__Prompt__
Your answer should be every line from the records that contains "computer".

__Dataset content__
[Start of section]

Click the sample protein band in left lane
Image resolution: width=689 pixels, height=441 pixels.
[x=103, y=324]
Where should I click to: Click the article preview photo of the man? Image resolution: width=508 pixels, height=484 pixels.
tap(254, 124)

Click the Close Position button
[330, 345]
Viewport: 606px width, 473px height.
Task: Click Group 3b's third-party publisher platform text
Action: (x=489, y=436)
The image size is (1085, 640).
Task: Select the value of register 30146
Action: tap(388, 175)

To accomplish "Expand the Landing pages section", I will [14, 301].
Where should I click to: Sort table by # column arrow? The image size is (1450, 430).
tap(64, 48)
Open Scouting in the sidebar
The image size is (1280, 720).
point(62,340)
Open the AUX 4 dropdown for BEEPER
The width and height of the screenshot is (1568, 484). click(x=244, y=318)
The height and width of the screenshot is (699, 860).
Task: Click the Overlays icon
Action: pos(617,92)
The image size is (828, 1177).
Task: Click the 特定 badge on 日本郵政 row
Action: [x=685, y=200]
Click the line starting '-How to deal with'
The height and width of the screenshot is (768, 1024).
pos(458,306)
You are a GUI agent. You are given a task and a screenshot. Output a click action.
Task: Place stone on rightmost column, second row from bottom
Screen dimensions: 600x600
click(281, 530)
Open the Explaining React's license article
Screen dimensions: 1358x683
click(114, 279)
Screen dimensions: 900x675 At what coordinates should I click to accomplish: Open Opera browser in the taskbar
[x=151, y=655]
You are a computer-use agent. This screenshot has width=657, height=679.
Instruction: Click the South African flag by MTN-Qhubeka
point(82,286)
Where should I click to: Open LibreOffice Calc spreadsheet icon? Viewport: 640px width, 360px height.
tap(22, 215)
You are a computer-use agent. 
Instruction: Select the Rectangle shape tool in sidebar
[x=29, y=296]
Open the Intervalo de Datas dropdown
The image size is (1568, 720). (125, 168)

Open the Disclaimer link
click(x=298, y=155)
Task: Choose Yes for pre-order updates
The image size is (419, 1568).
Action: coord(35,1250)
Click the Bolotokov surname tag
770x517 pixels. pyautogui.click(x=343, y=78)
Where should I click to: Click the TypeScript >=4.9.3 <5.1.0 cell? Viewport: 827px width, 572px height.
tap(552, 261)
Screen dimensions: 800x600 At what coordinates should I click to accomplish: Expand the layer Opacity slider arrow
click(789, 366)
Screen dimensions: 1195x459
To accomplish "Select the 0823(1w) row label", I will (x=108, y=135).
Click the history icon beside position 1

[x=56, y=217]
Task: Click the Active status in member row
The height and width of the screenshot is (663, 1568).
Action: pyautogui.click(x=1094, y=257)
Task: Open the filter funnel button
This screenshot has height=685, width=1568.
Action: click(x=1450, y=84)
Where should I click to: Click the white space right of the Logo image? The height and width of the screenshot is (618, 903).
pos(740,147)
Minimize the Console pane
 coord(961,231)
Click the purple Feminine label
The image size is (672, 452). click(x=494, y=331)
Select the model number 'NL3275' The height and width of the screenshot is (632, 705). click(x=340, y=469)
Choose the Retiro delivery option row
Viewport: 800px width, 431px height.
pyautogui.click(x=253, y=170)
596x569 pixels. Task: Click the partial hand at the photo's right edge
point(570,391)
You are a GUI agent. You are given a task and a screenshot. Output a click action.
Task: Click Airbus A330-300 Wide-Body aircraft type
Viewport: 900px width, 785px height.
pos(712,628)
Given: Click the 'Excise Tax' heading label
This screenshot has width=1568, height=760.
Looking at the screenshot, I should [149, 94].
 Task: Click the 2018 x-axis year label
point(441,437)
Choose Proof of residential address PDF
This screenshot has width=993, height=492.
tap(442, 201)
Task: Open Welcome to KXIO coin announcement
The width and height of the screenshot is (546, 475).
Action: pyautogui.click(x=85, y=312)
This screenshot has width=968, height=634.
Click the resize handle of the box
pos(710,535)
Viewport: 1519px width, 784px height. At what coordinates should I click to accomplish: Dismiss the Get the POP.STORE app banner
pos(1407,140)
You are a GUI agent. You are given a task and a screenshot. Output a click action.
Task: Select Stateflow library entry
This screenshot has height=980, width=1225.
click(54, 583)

[End of section]

__Response__
You are a computer-use agent. This screenshot has width=657, height=679.
You are a computer-use agent. 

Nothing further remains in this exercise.